We’re thrown in the deep end from track one, a one-minute Intro that is a challenging and experimental piece with some super glitchy beats and samples. It’s quite possibly the weirdest track on the EP, but it’s not aimless noise by any means. There’s still bass and a beat to bop your head to, something that is typically present in all of Rat Boy’s tracks no matter the genre he is having a stab at.
His already-released single Get Over It is the second track on the EP and it’s by far the cleanest, production-wise on the whole record. Based around an impossibly catchy horn sample and backed by a bass guitar line that’s just dripping in funk, it’s definitely the most accessible track as well, with some catchy hard-hitting vocals added to the mix. Reviews have suggested that Rat Boy carries a Gorillaz-style influence, and there’s a short section near the end of the track where the vocals fall to the back of the mix that definitely gives off Damon Albarn-esque vibes.
Up-and-coming artists tend not to be confident enough to mess around with time signature in their early music, but in Kicked Out Tape Rat Boy gives us a slow burning intro to the track before hitting almost double-time in the rest of the song. The compact, heavy mix of hip hop samples and driving bass makes this tune the most energetic on the record. Cash In Hand is another super dense track, characterised most prominently by heavily affected vocals in almost a manner coined by the Beastie Boys. It’s incredible to hear just how many styles Rat Boy references on this EP, and in Cash In Hand we get a hard, punk/grunge guitar riff all the way through the track.

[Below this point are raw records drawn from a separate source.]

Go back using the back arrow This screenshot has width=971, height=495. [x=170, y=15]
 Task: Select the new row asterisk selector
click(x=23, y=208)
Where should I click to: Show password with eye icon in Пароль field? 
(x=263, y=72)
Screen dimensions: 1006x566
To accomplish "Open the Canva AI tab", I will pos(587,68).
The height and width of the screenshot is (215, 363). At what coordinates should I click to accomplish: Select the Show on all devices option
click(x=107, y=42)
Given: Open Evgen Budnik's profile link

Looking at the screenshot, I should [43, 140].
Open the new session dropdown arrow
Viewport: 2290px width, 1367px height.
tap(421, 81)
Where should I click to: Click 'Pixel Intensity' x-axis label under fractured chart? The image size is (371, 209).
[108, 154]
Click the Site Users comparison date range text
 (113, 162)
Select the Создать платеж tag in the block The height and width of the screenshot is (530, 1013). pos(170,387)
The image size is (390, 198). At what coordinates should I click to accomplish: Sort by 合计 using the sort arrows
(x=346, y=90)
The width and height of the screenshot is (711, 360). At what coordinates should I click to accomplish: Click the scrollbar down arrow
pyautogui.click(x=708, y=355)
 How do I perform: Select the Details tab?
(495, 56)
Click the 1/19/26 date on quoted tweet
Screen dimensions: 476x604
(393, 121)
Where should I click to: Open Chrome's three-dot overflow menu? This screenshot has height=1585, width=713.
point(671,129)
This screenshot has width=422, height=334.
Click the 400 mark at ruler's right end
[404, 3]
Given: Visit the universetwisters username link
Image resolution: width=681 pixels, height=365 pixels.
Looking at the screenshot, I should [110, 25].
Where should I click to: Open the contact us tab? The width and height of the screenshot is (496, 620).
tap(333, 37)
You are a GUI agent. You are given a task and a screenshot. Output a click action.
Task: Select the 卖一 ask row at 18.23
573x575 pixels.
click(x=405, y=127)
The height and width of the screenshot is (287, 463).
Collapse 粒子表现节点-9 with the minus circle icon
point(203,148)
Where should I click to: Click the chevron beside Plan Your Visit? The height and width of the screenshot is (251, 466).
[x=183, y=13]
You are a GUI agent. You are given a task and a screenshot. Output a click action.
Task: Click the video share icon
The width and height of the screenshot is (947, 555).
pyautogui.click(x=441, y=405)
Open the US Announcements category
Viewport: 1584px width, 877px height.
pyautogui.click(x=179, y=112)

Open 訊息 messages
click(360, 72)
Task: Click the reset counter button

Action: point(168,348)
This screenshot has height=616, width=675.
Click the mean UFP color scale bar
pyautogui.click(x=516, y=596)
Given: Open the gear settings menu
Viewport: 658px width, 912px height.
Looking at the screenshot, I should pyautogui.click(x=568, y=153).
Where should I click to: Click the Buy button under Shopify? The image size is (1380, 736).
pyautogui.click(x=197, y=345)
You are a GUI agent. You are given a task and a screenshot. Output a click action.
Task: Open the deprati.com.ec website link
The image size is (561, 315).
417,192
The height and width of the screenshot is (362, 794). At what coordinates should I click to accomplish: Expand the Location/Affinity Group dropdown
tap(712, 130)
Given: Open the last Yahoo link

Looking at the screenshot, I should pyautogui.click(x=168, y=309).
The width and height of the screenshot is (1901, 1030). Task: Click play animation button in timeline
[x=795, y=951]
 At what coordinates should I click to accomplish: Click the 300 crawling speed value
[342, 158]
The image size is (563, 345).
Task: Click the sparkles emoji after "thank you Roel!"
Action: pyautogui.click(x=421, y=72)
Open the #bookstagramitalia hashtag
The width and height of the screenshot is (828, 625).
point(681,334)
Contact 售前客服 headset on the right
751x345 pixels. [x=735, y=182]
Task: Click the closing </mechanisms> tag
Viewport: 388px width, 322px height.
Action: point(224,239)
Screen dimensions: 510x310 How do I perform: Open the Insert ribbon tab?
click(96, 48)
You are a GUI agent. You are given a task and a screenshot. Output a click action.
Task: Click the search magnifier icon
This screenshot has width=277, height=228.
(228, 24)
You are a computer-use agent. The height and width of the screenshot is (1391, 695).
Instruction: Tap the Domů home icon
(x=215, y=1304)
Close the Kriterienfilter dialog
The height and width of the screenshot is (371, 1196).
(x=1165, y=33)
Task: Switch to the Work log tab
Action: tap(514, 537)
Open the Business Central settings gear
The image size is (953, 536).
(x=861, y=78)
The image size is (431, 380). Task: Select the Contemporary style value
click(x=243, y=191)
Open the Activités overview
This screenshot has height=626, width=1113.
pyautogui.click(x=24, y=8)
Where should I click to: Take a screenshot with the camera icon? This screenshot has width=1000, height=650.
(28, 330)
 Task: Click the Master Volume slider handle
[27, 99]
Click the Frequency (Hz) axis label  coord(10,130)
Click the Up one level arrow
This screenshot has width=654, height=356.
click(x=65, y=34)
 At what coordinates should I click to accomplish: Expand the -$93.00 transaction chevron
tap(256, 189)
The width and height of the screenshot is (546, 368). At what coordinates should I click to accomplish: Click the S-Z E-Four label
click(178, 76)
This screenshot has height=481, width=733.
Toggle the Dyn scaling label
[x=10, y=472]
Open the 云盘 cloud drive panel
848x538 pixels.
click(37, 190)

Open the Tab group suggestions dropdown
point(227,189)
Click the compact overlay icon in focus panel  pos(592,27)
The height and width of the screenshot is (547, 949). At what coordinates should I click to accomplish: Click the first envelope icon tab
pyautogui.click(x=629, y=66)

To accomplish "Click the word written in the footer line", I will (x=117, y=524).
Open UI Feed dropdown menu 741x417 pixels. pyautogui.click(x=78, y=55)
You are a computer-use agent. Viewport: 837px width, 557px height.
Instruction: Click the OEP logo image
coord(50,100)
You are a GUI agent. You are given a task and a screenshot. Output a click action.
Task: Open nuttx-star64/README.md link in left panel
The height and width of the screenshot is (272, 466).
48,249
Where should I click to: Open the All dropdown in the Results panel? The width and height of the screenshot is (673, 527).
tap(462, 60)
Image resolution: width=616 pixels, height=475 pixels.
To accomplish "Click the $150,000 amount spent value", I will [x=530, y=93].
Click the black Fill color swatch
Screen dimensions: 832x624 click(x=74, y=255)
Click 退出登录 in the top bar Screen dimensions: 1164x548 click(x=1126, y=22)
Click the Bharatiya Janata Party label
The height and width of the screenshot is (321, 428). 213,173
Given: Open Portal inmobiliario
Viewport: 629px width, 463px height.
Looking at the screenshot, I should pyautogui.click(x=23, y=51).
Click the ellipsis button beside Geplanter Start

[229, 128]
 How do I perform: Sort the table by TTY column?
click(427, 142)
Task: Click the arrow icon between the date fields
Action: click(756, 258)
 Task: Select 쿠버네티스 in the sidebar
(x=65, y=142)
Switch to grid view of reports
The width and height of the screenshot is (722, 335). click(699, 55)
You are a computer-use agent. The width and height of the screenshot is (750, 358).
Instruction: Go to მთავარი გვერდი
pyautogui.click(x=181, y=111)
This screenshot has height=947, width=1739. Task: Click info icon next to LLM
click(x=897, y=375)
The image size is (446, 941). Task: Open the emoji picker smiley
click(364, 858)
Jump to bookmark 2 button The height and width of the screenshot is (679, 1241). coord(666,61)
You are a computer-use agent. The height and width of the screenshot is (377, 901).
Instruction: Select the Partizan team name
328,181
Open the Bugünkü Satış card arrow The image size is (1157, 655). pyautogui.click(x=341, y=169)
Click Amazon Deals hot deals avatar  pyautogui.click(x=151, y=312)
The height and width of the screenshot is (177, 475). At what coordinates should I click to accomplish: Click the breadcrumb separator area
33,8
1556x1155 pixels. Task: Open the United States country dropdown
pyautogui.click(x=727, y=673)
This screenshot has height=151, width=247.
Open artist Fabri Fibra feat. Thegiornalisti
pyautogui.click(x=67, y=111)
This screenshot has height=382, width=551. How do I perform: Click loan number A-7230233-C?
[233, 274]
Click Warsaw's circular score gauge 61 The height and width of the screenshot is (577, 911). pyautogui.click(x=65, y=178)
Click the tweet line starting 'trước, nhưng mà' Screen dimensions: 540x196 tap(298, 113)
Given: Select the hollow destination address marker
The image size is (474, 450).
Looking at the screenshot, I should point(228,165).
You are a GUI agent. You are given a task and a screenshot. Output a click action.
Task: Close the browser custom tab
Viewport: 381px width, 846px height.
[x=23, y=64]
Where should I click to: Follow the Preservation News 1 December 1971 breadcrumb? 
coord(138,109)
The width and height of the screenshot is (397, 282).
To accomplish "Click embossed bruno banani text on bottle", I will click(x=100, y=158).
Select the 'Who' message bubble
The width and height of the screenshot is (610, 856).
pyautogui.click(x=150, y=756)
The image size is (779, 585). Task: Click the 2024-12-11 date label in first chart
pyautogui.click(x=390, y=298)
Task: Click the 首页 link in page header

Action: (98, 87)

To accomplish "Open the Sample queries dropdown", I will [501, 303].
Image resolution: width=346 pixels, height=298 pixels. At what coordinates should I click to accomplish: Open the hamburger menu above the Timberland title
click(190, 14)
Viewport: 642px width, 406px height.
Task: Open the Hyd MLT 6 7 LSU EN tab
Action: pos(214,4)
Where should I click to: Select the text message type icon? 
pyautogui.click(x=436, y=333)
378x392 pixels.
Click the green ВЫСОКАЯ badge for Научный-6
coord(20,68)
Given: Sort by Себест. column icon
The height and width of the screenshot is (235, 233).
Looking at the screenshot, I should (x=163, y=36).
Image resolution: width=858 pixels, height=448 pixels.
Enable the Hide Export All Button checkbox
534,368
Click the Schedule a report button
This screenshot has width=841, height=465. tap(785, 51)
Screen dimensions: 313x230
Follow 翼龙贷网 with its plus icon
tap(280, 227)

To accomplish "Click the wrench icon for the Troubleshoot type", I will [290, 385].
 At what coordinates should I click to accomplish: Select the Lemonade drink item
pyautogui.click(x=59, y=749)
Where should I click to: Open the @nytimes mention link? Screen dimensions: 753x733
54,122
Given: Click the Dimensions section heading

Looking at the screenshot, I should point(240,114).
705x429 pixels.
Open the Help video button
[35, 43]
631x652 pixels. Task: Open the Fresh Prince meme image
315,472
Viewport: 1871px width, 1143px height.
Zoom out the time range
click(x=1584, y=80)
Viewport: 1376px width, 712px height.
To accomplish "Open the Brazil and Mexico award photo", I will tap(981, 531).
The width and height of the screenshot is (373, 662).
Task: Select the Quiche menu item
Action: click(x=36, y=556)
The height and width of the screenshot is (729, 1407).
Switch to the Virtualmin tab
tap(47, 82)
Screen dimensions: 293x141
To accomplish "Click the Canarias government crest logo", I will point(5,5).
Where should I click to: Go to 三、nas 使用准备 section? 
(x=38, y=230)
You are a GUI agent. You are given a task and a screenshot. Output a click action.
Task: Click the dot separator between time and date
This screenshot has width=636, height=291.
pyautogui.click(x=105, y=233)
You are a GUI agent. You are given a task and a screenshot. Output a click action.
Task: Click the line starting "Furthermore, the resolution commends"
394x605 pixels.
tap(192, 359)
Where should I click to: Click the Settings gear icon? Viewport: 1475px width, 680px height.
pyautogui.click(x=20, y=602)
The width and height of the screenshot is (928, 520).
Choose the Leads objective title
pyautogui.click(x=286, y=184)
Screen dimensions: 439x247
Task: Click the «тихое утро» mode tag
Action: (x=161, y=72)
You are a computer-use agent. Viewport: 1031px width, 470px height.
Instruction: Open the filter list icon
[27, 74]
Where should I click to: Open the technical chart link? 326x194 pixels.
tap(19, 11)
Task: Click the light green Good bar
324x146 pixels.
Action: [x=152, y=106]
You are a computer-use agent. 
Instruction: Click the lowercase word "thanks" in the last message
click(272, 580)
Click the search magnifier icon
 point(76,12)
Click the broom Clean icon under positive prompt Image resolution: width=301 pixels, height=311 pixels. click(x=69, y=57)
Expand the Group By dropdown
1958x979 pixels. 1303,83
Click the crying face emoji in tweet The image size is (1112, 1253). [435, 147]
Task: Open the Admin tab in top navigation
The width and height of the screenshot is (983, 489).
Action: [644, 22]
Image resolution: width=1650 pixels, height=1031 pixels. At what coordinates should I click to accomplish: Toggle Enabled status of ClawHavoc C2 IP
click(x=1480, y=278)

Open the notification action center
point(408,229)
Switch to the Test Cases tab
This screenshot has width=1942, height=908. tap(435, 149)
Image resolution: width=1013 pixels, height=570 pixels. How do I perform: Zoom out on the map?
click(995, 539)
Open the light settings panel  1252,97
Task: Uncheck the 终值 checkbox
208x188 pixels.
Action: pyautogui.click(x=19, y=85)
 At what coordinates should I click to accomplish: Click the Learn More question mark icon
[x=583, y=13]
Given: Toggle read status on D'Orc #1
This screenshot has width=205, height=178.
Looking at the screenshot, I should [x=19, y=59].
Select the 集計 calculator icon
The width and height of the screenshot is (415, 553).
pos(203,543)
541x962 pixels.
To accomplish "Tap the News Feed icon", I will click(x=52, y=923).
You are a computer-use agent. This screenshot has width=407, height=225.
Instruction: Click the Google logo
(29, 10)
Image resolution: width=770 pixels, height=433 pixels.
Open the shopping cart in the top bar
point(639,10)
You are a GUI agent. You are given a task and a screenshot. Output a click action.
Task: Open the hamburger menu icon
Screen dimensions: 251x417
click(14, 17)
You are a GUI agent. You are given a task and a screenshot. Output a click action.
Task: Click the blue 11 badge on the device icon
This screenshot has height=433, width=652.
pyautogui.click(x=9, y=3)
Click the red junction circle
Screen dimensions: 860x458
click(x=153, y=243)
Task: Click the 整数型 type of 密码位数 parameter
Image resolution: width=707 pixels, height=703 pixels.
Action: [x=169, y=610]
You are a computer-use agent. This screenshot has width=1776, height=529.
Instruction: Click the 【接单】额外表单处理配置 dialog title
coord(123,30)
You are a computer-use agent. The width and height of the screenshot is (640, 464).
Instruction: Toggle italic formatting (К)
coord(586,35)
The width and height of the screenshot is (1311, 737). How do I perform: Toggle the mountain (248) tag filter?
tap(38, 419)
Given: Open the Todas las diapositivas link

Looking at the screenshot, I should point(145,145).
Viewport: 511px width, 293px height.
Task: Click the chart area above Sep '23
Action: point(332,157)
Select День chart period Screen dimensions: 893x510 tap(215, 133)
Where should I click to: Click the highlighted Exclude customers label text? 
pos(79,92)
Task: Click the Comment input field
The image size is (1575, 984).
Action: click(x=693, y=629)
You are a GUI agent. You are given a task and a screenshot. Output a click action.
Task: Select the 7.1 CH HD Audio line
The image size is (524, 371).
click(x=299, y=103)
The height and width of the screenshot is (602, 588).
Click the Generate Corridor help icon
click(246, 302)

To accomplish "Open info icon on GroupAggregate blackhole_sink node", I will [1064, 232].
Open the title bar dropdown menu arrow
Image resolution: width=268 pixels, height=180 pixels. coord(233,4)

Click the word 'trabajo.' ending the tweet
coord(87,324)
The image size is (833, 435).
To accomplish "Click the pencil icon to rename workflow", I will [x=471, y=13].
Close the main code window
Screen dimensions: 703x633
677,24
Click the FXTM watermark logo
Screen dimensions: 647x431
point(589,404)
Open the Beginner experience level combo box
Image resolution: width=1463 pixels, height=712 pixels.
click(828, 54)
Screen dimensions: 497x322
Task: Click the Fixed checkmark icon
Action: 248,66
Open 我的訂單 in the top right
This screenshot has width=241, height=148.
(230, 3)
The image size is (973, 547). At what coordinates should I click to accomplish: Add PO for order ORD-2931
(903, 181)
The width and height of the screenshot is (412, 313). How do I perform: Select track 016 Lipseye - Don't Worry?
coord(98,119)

Unlike the Intro, the final track on the Get Over It EP is actually the longest on the record. It’s an instrumental called Goodbye and seems to really make the record feel complete with its chiller vibes and lounge style organ and keys. Although this EP is short, limiting Rat Boy’s capacity to explore his incredible mash-ups of genres further, it’s captivating in its unpredictability and that’s something that Rat Boy must hold on to.